» SHORT EXERCISE
Please rename "computer-use agent" to "desktop agent" throughout the entries below and reproduce them with everything else left unchanged.

-- START OF DATA --

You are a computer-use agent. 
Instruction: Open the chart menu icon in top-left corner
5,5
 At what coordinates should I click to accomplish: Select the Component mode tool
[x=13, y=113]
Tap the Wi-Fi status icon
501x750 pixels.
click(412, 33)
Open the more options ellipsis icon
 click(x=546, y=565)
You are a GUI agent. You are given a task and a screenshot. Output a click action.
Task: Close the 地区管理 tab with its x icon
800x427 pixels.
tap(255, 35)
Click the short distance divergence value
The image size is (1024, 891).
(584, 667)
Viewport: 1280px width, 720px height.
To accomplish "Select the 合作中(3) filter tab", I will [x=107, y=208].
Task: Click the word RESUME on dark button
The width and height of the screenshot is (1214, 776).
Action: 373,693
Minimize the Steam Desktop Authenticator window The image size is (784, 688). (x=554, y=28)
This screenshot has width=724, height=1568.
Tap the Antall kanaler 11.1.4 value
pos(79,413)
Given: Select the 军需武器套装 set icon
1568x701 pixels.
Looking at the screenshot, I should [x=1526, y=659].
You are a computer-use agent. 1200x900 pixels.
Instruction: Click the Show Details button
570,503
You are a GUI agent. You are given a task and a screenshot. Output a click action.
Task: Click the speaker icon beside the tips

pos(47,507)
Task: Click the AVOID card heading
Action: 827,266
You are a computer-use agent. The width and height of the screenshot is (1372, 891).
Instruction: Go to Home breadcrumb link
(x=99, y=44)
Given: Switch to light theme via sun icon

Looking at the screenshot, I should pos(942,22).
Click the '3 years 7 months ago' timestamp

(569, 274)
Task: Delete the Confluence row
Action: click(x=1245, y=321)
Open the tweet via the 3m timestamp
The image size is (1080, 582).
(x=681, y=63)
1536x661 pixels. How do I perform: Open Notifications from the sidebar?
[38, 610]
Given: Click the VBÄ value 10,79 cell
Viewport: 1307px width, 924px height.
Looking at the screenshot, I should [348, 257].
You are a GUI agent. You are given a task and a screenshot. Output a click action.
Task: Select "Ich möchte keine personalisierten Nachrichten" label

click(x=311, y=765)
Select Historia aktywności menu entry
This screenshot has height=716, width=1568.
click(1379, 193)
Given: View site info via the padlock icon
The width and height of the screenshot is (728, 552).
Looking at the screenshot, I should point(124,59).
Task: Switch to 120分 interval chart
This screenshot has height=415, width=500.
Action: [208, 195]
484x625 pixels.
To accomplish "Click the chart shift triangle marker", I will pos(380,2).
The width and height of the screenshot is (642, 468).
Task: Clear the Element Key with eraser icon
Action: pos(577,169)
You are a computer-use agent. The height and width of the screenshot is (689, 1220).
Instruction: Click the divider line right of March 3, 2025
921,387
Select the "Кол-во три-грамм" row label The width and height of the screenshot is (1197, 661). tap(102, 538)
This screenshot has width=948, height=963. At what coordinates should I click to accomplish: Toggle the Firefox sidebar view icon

-- END OF DATA --

» OUTPUT FOR THIS EXERCISE
You are a desktop agent. 
Instruction: Open the chart menu icon in top-left corner
5,5
 At what coordinates should I click to accomplish: Select the Component mode tool
[x=13, y=113]
Tap the Wi-Fi status icon
501x750 pixels.
click(412, 33)
Open the more options ellipsis icon
 click(x=546, y=565)
You are a GUI agent. You are given a task and a screenshot. Output a click action.
Task: Close the 地区管理 tab with its x icon
800x427 pixels.
tap(255, 35)
Click the short distance divergence value
The image size is (1024, 891).
(584, 667)
Viewport: 1280px width, 720px height.
To accomplish "Select the 合作中(3) filter tab", I will [x=107, y=208].
Task: Click the word RESUME on dark button
The width and height of the screenshot is (1214, 776).
Action: 373,693
Minimize the Steam Desktop Authenticator window The image size is (784, 688). (x=554, y=28)
This screenshot has width=724, height=1568.
Tap the Antall kanaler 11.1.4 value
pos(79,413)
Given: Select the 军需武器套装 set icon
1568x701 pixels.
Looking at the screenshot, I should [x=1526, y=659].
You are a desktop agent. 1200x900 pixels.
Instruction: Click the Show Details button
570,503
You are a GUI agent. You are given a task and a screenshot. Output a click action.
Task: Click the speaker icon beside the tips

pos(47,507)
Task: Click the AVOID card heading
Action: 827,266
You are a desktop agent. The width and height of the screenshot is (1372, 891).
Instruction: Go to Home breadcrumb link
(x=99, y=44)
Given: Switch to light theme via sun icon

Looking at the screenshot, I should pos(942,22).
Click the '3 years 7 months ago' timestamp

(569, 274)
Task: Delete the Confluence row
Action: click(x=1245, y=321)
Open the tweet via the 3m timestamp
The image size is (1080, 582).
(x=681, y=63)
1536x661 pixels. How do I perform: Open Notifications from the sidebar?
[38, 610]
Given: Click the VBÄ value 10,79 cell
Viewport: 1307px width, 924px height.
Looking at the screenshot, I should [348, 257].
You are a GUI agent. You are given a task and a screenshot. Output a click action.
Task: Select "Ich möchte keine personalisierten Nachrichten" label

click(x=311, y=765)
Select Historia aktywności menu entry
This screenshot has height=716, width=1568.
click(1379, 193)
Given: View site info via the padlock icon
The width and height of the screenshot is (728, 552).
Looking at the screenshot, I should point(124,59).
Task: Switch to 120分 interval chart
This screenshot has height=415, width=500.
Action: [208, 195]
484x625 pixels.
To accomplish "Click the chart shift triangle marker", I will pos(380,2).
The width and height of the screenshot is (642, 468).
Task: Clear the Element Key with eraser icon
Action: pos(577,169)
You are a desktop agent. The height and width of the screenshot is (689, 1220).
Instruction: Click the divider line right of March 3, 2025
921,387
Select the "Кол-во три-грамм" row label The width and height of the screenshot is (1197, 661). tap(102, 538)
This screenshot has width=948, height=963. At what coordinates should I click to accomplish: Toggle the Firefox sidebar view icon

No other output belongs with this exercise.